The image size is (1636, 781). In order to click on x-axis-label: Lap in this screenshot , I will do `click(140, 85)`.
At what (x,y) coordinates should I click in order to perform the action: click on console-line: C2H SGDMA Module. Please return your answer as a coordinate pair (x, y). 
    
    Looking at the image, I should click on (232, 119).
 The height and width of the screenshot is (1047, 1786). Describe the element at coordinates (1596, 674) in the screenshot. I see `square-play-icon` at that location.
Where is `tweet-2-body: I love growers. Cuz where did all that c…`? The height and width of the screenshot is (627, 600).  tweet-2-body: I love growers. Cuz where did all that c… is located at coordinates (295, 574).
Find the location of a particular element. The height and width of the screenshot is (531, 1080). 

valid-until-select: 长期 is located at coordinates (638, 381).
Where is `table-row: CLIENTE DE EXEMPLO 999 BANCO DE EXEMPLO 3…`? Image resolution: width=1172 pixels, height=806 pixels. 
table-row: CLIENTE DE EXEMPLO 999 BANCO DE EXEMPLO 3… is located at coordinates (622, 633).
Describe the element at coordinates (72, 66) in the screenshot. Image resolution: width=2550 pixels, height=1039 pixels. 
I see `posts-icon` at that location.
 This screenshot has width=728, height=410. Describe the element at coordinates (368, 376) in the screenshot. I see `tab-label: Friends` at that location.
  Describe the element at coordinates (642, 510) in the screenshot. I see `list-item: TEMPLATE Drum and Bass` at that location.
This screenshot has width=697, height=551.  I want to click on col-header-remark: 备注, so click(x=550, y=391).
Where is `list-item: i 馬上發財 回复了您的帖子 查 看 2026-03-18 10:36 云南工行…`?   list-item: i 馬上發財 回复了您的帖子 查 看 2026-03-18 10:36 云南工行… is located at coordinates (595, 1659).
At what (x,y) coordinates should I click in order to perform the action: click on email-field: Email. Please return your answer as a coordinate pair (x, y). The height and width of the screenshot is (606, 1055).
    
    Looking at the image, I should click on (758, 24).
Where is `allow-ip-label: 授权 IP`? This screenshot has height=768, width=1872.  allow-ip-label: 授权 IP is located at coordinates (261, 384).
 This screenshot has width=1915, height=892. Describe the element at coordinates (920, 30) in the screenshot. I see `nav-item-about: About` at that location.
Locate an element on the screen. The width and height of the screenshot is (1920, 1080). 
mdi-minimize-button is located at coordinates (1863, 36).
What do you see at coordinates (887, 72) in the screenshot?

------------------------------------------------------------------------

▶ What you need to do:
Update the data above by replacing every "Image resolution" with "Screen resolution", leaving everything else unchanged.

▶ Solution for this problem:
The image size is (1636, 781). In order to click on x-axis-label: Lap in this screenshot , I will do `click(140, 85)`.
At what (x,y) coordinates should I click in order to perform the action: click on console-line: C2H SGDMA Module. Please return your answer as a coordinate pair (x, y). 
    
    Looking at the image, I should click on (232, 119).
 The height and width of the screenshot is (1047, 1786). Describe the element at coordinates (1596, 674) in the screenshot. I see `square-play-icon` at that location.
Where is `tweet-2-body: I love growers. Cuz where did all that c…`? The height and width of the screenshot is (627, 600).  tweet-2-body: I love growers. Cuz where did all that c… is located at coordinates (295, 574).
Find the location of a particular element. The height and width of the screenshot is (531, 1080). 

valid-until-select: 长期 is located at coordinates (638, 381).
Where is `table-row: CLIENTE DE EXEMPLO 999 BANCO DE EXEMPLO 3…`? Screen resolution: width=1172 pixels, height=806 pixels. 
table-row: CLIENTE DE EXEMPLO 999 BANCO DE EXEMPLO 3… is located at coordinates (622, 633).
Describe the element at coordinates (72, 66) in the screenshot. Screen resolution: width=2550 pixels, height=1039 pixels. 
I see `posts-icon` at that location.
 This screenshot has width=728, height=410. Describe the element at coordinates (368, 376) in the screenshot. I see `tab-label: Friends` at that location.
  Describe the element at coordinates (642, 510) in the screenshot. I see `list-item: TEMPLATE Drum and Bass` at that location.
This screenshot has width=697, height=551.  I want to click on col-header-remark: 备注, so click(x=550, y=391).
Where is `list-item: i 馬上發財 回复了您的帖子 查 看 2026-03-18 10:36 云南工行…`?   list-item: i 馬上發財 回复了您的帖子 查 看 2026-03-18 10:36 云南工行… is located at coordinates (595, 1659).
At what (x,y) coordinates should I click in order to perform the action: click on email-field: Email. Please return your answer as a coordinate pair (x, y). The height and width of the screenshot is (606, 1055).
    
    Looking at the image, I should click on (758, 24).
Where is `allow-ip-label: 授权 IP`? This screenshot has height=768, width=1872.  allow-ip-label: 授权 IP is located at coordinates (261, 384).
 This screenshot has width=1915, height=892. Describe the element at coordinates (920, 30) in the screenshot. I see `nav-item-about: About` at that location.
Locate an element on the screen. The width and height of the screenshot is (1920, 1080). 
mdi-minimize-button is located at coordinates (1863, 36).
What do you see at coordinates (887, 72) in the screenshot?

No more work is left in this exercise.